Exercise objective:
Retype all entries exactly, skipping pictures.

++++ Data for analysis ++++

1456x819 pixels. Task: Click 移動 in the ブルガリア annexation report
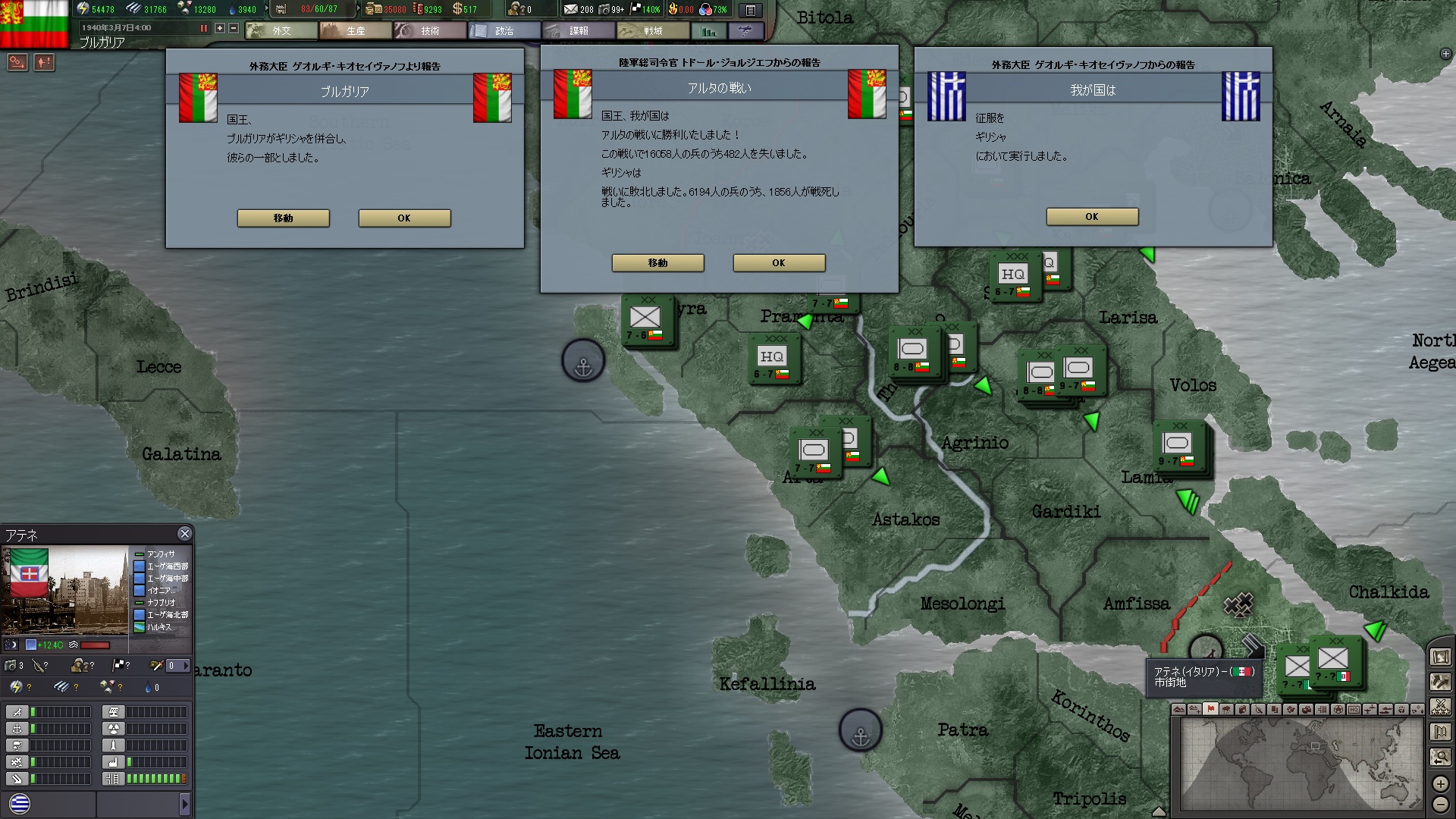coord(283,218)
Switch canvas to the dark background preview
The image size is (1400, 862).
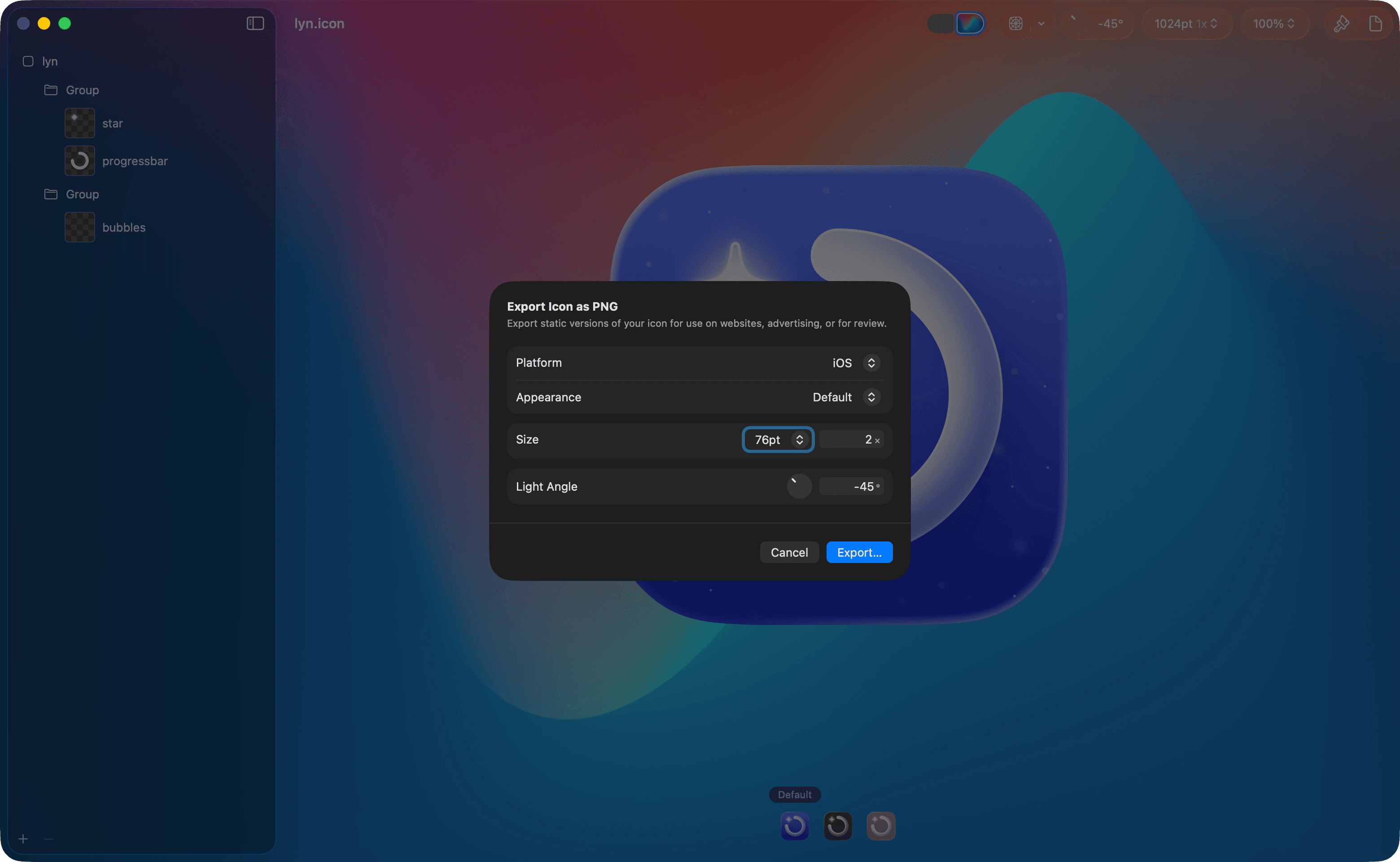[940, 23]
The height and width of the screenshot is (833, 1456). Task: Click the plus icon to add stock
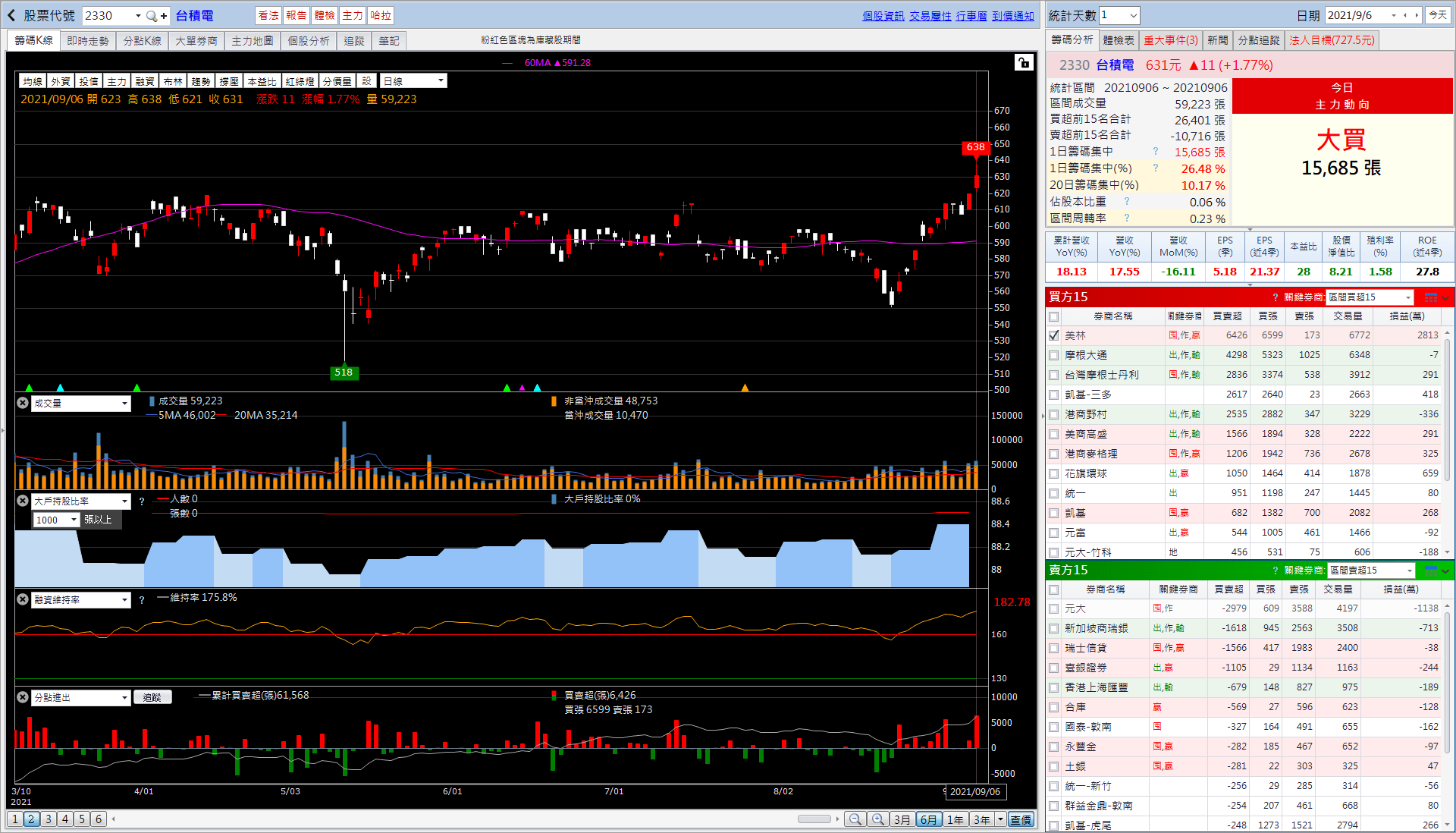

++++

Result of this task:
1456x819 pixels. Task: Click 移動 in the ブルガリア annexation report
coord(283,218)
Switch canvas to the dark background preview
The image size is (1400, 862).
[940, 23]
The height and width of the screenshot is (833, 1456). Task: Click the plus icon to add stock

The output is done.